River Sauce, a navigable digital archive plus a final pitch deck
River Sauce, the hero visual that opens the project.
A “What If?” brief asked us to design for the year 2125. We answered with River Sauce, a supplement brand that claims to rebuild your liver, presented as if it had been part of everyday life for a century.
The work is deliberately plausible rather than flashy. We borrowed just enough real research to make a fictional product believable, then staged it through the brand’s own website, a digital archive a visitor in 2125 might actually browse. Working as a team of five, my focus was the final realisation: compositing the hero image, building the website archive, and refining the pitch deck so the whole story held together.
2025 was for healthier guts, 2075 healthier livers.
Collaboration, listed in no particular order
Fiona DuIllustration · 3D bottle modelling
Tinu OgunmefunGraphic · campaign poster
Yi (Alyssa) QuUX · research inputs
Joshua Landell-JacksonArt direction · concept framing
My contribution, Jack (UX)
Research synthesis and reference curation early on, then audience and rationale in the middle, then the archive structure and deck system at the end. That work came together in the hero compositing, the website archive build, and the final deck refinement.
We started from real signals: the history of the hamburger as a “new food”, what people reach for at the very edge of life, and a hundred mile diet forced by environmental collapse. Run through the Futures Cone, these settled our concept as a plausible 2125 where human biology is upgraded to meet old desires.
The edited research board: five reference threads converging on an imaginary food company.
02
Pivot toward plausibility
An early direction built the brand on a “hidden truth”, a flipped interface that exposed a darker reality. Tutor feedback challenged the logic, so we reframed the website as a genuine digital archive rather than a gimmick. The audience sharpened too: older drinkers who still click webpage links, care about their liver, and want one simple spoonful that works.
The pivot, and the audience it pointed us toward.
03
Borrow real science
To make the fiction believable without making a literal medical claim, we borrowed three real mechanisms and retold them in brand language: plant cell bioencapsulation became Protect, nanoparticles from edible plants became Deliver, and detox markers from broccoli sprouts became Detox.
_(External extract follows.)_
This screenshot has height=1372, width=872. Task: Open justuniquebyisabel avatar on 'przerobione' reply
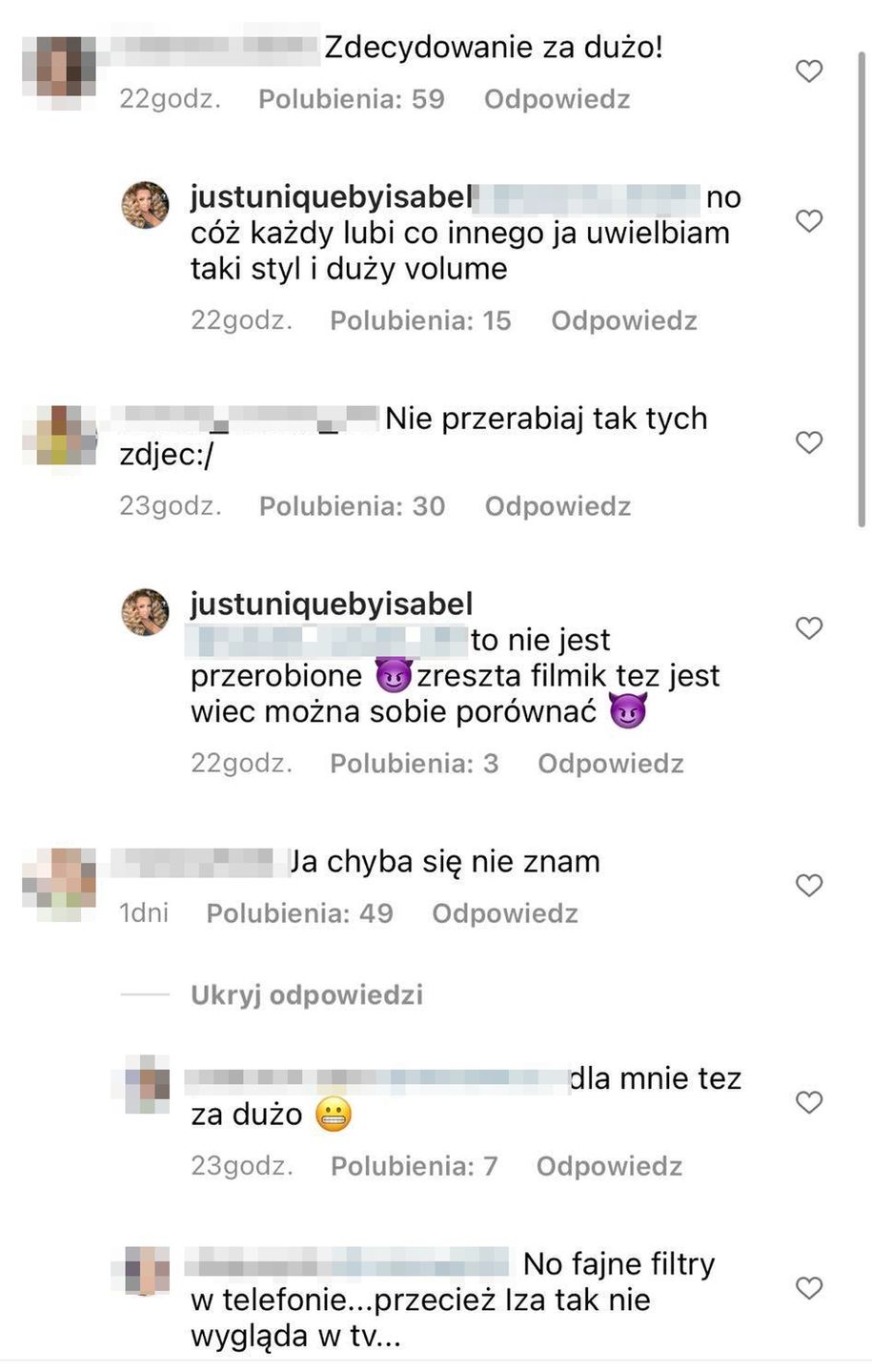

Each one turned into a “science behind” page in the archive.
Three cited mechanisms, retold as Protect · Deliver · Detox.
04
Build the hero image
Starting from Fiona’s bottle model, I directed and composited the hero. I kept the tapered, slightly uncanny profile and the high gloss finish, then added a floating liquid metal background and shifted the bottle from upright to lying down. It was modelled in Blender and Cinema 4D and finished in Photoshop, the single image that sets the brand’s tone across the site and the deck.
Hero compositing: what to keep from the model, what to add, and the final renders.
05
Resolve as an archive
First we set a shared visual system: a type scale, spacing rules, and reusable components, so every page felt like one archive rather than a set of loose screens. Worldbuilding, product, and “science behind” pages then folded into a single experience a 2125 visitor could navigate, and I built the matching pitch deck from the same system so the story read consistently from landing page to final slide.
The shared system: type scale, spacing, and components that hold the archive together.The realised website, end to end — the archive a 2125 visitor would actually browse. The pitch deck was built from this same system and presented 4 Nov 2025.
A believable future is mostly editing: keeping the few real things that make a fiction hold.